P(l)age blanche : colorier la vi(ll)e

Exposition sur la ville sensible et le paysage urbanisé par Eric Cassar
à la Galerie-Librairie Première ligne dans le cadre de la biennale d’architecture Agora – Bordeaux 2017
avec le soutien d’Arkhenspaces

 

Vidéo de l’interview de présentation de l’exposition (réalisation audiovisuelle Julien Darblade)

Merci aux poètes Julien Blaine, Giovanni Fontana et Serge Pey pour leur participation dans la mise en couleur de la p(l)age

 

P(l)age
Texture, empreintes
Le sol
Ecrire avec les pieds
Ecrire dans la ville
Colorier le temps

L’émergence et l’engouement des « smart-cities » se caractérise selon moi par l’arrivée du numérique dans les espaces physiques et la ville. Ce nouveau paradigme est à la fois remède et poison. Il invite à s’interroger sur la conception et le devenir de nos villes au XXIeme siècle.
C’est ce que traite cette exposition à travers une série de signes ou d’actions possibles pour améliorer la ville. Elle est perçue comme une page, une plage à corriger ou à inscrire. Dans une ville, le blanc de la p(l)age ce n’est pas la blancheur Mallarméenne immaculée – qui, d’ailleurs, n’existe pas en dehors de la pensée –. La blancheur c’est la fadeur, seule. C’est l’urbain. C’est l’ennui.
La ville est un environnement humain construit par les hommes à la fois pour les hommes et pour le vivant. Un environnement complexe qui doit combiner des objectifs contradictoires : sécurité et liberté, transparence et mystère, lien social et anonymat, efficacité et flânerie etc. On doit pouvoir à la fois s’y perdre et s’y repérer. Cet environnement doit conjuguer l’ordinaire et l’extraordinaire. Concevoir une ville c’est donc organiser des espaces et des architectures mais c’est aussi produire un art du quotidien ou du réel dans le réel. Un art support de la vie. Il s’agit – pour reprendre la métaphore liminaire – d’ajouter des couleurs, pour créer une pluralité de lieux, d’atmosphères, de saveurs.
Arkhenspaces, la société d’architecture que j’ai créée fin 2005, a, depuis 11 ans, travaillé sur près d’une centaine de projets d’architecture et d’urbanisme à travers le monde. De ces travaux j’ai extrait 11 thèmes qui me paraissent pertinents pour la conception, la transformation ou l’amélioration d’une ville aujourd’hui. Ces thèmes sont combinables. Ils sont différemment applicables en fonction des lieux. N’oublions pas que construire une ville ou construire dans une ville c’est d’abord répondre à des questions en relation avec un contexte matériel et immatériel prédéfini. Ces thématiques à la fois pratiques et sensibles, passent volontairement à côté des problématiques rationnelles liées entre autres à la gestion technique de la ville, à la circulation ou l’énergie. Non pas que ces dernières soient secondaires bien au contraire mais parce qu’étant « naturellement » indispensables, elles sont toujours évoquées partout. Elles ont donc tendance à saturer le débat, alors qu’à elles seules, elles ne suffisent pas à créer la ville. La ville doit être efficace mais c’est aussi le lieu des possibles, le lieu des sensibles, des activités, de la rêverie et des échanges.

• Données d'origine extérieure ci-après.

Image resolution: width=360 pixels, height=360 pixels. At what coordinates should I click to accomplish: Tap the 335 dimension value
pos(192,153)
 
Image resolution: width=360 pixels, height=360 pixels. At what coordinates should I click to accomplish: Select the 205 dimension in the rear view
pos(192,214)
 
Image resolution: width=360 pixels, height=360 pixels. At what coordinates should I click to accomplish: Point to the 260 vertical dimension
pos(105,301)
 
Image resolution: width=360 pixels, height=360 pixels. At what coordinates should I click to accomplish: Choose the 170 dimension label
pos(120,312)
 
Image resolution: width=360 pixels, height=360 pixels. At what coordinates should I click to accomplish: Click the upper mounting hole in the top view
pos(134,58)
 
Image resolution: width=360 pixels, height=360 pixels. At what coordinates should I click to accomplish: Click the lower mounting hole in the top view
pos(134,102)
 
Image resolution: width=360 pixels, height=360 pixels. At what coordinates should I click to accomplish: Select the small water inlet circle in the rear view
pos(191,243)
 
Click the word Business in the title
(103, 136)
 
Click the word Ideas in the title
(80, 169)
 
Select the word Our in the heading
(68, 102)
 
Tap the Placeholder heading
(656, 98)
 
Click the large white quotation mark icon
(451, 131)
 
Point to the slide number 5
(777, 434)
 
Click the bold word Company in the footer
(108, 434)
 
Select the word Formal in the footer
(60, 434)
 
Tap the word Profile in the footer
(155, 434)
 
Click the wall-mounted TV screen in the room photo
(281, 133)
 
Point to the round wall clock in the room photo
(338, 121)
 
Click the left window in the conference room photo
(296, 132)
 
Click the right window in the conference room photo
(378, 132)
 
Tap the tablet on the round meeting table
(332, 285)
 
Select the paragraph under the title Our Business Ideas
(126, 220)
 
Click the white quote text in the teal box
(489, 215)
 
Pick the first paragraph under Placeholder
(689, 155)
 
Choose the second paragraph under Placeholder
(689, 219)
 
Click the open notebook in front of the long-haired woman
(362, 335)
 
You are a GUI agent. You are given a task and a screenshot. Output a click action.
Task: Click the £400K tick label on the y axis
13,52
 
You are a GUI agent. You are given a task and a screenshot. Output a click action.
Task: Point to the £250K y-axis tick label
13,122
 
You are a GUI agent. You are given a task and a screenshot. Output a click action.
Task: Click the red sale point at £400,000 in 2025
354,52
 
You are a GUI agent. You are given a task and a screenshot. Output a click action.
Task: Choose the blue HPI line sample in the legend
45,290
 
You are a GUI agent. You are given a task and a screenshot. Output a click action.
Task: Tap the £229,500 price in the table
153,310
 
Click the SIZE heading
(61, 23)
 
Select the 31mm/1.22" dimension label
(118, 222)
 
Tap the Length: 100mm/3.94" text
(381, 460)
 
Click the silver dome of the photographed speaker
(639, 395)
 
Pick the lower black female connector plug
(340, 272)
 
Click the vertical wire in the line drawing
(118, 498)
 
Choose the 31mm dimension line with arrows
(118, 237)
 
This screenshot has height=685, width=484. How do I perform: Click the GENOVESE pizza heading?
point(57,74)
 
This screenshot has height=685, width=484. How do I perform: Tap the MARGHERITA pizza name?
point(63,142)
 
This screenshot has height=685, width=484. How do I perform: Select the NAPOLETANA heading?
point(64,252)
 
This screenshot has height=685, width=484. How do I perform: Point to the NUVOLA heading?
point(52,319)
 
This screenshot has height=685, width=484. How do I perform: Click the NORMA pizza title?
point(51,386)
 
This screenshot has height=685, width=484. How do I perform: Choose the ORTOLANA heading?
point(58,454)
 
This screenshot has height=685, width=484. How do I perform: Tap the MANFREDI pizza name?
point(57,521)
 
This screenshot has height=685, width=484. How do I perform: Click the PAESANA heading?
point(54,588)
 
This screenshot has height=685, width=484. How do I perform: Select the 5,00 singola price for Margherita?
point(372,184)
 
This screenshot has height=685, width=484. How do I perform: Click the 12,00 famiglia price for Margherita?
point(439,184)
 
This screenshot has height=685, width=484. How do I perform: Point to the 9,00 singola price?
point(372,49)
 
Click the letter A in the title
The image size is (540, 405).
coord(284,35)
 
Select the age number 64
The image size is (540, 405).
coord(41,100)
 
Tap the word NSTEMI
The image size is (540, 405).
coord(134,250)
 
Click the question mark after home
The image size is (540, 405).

C’est ce que j’ai cherché à introduire à travers ces 11 tableaux illustrés avec des extraits de projets qui représentent une liste fragmentaire d’actions qui ponctuellement ou continuellement participent ou participeraient à faire la ville. Le pluriel est important. Il n’était plus une fois, il est et il sera des fois :

- des fois le ciel décloisonné
- des fois la faune et la flore célébrées
- des fois les frontières habitées
- des fois l’interstice
- des fois la ville convertible
- des fois l’enveloppe praticable
- des fois l’étoile diffractée
- des fois la nature incorporée
- des fois la fête amplifiée
- des fois les imaginaires stimulés
- des fois l’habitat déployé (*)

L’écriture dans la ville, sa couleur, proviendra en partie, de ces à côtés non mesurables trop souvent oubliés. Parce que les projets ne doivent pas uniquement répondre aux demandes des commanditaires mais apporter plus : un supplément d’âme qui pourrait sembler, aux yeux de certains, insignifiant ou utopique alors qu’il constitue selon moi le liant nécessaire au respect et au vivre ensemble. Cette substance insondable qui nourrit dans leur quotidien le citadin, le citoyen, l’autochtone, l’étranger, l’apprenant permanent : jeune, vieux, enfant, actif, étudiant ; le spectateur, l’acteur, le vivant, le viveur. Et qui l’interroge, qui le surprend, l’éveille et l’élève.
Architectes et urbanistes, nous créons des supports qui inspirent, stimulent les imaginaires et démultiplient les possibles.
Créer une ville c’est ajouter des ailles (ll) à la vie. Pour que toujours, comme l’écrivait déjà Friedrich Hölderlin en 1807 quelques années après un court séjour sur les bords d’eau de la Garonne : « Plein de mérite mais en poète / l’homme habite cette terre ». Car in fine c’est la richesse des vies qui parachève les couleurs de nos villes.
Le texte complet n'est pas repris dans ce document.